§ **PROBLEM STATEMENT**:
Considering the entries that follow, report how many lines include the string "selector", giving the number alone.

++++

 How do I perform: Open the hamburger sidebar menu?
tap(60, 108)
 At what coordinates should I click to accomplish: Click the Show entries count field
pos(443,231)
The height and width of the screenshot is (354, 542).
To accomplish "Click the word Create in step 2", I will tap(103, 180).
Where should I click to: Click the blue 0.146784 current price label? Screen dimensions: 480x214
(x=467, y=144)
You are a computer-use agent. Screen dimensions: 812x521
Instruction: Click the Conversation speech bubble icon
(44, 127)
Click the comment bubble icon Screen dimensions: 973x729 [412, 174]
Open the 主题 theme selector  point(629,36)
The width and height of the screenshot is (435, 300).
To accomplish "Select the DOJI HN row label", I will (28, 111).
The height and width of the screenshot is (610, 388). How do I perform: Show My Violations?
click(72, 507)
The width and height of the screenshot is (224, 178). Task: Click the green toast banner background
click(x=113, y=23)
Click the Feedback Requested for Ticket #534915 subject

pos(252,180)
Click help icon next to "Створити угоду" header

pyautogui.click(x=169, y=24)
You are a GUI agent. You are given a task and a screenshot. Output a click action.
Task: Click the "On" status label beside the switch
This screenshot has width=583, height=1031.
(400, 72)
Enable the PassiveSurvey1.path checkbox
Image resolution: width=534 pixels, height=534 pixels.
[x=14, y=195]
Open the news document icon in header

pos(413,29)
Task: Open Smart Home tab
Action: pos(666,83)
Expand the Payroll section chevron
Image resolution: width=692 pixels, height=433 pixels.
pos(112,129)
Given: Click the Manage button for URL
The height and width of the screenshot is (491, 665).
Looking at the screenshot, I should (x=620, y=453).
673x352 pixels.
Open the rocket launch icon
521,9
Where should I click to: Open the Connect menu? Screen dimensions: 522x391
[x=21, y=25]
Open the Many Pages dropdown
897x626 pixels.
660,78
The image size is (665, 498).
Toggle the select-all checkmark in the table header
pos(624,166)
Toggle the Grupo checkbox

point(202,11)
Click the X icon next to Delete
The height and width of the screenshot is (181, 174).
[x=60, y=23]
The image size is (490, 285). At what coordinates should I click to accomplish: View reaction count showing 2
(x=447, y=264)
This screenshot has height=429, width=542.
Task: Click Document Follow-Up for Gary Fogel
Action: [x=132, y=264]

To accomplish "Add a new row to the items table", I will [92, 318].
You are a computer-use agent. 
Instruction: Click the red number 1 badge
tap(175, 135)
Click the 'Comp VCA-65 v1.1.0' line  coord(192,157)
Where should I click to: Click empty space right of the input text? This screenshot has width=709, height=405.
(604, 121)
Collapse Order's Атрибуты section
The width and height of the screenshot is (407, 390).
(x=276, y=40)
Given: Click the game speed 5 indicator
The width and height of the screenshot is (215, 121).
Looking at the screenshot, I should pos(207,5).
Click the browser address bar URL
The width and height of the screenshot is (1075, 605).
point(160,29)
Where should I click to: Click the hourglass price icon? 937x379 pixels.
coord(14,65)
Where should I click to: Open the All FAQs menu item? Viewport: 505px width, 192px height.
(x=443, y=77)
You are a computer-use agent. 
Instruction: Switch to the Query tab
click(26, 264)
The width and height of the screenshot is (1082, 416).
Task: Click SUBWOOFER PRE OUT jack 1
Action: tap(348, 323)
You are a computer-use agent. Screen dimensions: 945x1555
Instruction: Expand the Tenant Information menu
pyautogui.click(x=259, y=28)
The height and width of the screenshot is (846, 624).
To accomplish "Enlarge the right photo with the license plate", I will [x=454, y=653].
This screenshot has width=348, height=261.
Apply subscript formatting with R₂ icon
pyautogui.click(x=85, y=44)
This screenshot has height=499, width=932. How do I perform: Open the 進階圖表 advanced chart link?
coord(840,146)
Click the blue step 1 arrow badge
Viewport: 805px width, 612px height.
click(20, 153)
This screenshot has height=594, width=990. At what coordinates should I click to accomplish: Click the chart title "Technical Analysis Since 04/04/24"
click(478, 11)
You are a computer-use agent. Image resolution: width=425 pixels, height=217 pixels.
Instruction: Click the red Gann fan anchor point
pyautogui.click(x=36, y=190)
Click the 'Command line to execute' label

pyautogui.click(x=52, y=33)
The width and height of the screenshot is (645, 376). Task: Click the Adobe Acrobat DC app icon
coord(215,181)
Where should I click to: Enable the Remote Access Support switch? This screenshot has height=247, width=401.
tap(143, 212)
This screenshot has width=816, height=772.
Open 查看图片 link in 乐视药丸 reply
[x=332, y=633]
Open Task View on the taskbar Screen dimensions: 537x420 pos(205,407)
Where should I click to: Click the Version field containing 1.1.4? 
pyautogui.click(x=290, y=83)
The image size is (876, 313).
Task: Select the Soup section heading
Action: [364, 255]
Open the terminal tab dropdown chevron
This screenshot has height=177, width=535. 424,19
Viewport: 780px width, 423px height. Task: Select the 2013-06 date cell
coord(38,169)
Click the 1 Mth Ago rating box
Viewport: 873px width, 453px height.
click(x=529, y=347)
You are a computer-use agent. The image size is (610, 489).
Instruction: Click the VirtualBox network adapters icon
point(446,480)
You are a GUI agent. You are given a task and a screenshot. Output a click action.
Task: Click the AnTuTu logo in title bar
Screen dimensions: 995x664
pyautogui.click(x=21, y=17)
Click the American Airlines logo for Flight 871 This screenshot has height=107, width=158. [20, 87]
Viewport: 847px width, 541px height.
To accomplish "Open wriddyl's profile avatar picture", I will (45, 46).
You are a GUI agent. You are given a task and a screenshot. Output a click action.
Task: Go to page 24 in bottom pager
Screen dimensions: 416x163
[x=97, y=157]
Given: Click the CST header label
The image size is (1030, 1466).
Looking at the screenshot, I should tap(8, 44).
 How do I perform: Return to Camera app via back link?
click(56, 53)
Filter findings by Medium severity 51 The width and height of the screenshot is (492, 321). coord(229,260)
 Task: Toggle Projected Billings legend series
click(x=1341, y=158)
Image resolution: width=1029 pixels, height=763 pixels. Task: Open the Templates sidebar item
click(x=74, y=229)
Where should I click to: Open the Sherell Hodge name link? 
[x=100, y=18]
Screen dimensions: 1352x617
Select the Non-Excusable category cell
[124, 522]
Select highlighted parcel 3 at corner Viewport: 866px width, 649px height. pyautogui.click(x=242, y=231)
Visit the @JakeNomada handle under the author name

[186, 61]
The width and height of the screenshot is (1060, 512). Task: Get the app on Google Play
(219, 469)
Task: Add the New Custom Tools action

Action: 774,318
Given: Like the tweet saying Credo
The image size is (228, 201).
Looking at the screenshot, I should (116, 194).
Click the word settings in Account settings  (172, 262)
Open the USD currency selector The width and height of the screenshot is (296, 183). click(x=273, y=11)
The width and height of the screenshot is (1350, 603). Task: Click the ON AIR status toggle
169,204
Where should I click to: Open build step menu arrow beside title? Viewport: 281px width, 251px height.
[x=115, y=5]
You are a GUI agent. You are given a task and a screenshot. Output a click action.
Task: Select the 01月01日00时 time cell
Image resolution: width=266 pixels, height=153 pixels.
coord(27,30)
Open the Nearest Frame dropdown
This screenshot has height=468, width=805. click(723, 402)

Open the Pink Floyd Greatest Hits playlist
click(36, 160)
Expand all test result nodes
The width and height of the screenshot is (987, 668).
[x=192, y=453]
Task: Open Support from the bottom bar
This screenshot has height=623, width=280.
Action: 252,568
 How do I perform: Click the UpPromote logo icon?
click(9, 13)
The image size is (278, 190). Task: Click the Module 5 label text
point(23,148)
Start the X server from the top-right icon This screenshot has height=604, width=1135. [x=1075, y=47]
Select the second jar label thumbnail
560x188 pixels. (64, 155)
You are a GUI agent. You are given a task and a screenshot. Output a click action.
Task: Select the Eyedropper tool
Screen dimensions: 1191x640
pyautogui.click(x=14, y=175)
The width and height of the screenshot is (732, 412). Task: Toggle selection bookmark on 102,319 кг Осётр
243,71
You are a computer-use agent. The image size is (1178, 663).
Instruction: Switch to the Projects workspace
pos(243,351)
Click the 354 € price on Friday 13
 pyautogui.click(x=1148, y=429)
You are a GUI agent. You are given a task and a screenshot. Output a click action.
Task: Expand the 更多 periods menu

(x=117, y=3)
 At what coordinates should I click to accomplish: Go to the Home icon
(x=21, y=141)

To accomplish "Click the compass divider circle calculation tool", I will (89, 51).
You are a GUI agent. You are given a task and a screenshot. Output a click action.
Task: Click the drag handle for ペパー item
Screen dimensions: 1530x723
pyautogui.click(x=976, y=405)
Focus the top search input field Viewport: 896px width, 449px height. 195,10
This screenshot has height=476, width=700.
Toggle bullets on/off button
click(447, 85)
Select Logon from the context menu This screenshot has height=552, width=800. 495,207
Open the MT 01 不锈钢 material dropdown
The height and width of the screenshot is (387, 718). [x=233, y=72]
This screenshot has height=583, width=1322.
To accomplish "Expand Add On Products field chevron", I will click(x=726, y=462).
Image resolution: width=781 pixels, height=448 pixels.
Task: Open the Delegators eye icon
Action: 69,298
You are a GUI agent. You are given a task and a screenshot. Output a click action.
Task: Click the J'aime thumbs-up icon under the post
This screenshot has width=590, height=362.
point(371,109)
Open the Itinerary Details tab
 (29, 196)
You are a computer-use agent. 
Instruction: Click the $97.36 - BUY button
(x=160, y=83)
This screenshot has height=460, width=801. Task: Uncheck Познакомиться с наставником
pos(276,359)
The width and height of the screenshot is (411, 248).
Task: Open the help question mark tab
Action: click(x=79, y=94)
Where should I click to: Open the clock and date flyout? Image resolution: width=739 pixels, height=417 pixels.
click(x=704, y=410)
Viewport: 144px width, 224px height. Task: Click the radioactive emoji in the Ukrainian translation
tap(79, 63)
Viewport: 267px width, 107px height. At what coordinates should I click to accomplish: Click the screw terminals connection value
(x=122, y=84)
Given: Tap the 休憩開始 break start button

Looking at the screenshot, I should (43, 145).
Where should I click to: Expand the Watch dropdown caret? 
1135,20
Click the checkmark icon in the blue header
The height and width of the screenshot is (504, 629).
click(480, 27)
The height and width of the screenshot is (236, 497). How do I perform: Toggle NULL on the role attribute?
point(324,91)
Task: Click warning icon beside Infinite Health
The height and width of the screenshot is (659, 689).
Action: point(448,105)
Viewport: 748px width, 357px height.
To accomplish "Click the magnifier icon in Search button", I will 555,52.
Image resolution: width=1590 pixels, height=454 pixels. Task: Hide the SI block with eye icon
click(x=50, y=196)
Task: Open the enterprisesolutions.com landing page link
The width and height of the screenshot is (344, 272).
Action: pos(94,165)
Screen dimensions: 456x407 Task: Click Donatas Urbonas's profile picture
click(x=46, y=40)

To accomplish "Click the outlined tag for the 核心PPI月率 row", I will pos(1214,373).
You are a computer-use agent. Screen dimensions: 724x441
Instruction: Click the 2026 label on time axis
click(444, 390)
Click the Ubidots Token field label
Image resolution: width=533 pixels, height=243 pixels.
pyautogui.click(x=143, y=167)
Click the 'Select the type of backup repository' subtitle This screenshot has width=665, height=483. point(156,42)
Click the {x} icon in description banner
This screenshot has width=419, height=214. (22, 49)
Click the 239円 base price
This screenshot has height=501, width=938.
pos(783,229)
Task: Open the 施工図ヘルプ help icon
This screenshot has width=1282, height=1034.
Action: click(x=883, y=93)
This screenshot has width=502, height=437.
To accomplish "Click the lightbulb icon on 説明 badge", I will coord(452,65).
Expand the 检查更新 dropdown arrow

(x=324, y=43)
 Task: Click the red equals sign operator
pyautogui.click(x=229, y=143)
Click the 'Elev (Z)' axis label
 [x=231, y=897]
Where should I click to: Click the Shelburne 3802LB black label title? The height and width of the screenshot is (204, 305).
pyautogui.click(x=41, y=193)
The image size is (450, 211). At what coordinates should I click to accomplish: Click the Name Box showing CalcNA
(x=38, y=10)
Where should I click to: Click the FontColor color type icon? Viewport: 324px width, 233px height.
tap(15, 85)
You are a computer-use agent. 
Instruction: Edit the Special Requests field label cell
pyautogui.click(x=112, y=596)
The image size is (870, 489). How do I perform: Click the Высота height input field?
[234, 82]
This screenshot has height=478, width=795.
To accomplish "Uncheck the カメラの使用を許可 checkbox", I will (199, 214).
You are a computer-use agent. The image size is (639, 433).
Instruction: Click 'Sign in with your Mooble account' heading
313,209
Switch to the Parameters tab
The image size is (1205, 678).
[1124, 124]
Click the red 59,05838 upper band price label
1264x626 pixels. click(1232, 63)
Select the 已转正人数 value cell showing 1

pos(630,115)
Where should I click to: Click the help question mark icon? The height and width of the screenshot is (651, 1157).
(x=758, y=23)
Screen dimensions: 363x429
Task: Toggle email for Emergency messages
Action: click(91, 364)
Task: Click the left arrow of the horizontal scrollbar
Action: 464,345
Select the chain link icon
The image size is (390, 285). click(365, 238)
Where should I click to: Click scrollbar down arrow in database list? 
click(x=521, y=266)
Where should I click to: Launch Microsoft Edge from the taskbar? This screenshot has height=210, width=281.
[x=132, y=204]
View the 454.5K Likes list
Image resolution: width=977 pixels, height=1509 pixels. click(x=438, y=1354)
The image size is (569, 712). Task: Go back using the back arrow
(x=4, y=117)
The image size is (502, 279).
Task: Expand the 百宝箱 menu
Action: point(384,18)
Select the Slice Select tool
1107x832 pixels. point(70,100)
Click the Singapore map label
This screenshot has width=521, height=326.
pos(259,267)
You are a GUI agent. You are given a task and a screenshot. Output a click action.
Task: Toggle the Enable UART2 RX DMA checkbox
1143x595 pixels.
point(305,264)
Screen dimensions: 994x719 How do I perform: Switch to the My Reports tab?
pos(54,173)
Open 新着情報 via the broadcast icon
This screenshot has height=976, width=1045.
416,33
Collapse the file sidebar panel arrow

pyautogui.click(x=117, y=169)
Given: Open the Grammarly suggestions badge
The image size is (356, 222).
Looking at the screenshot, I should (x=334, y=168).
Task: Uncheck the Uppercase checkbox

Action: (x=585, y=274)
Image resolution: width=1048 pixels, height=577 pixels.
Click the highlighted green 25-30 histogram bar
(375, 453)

++++

§ **RESULT OF THE EXERCISE**:
2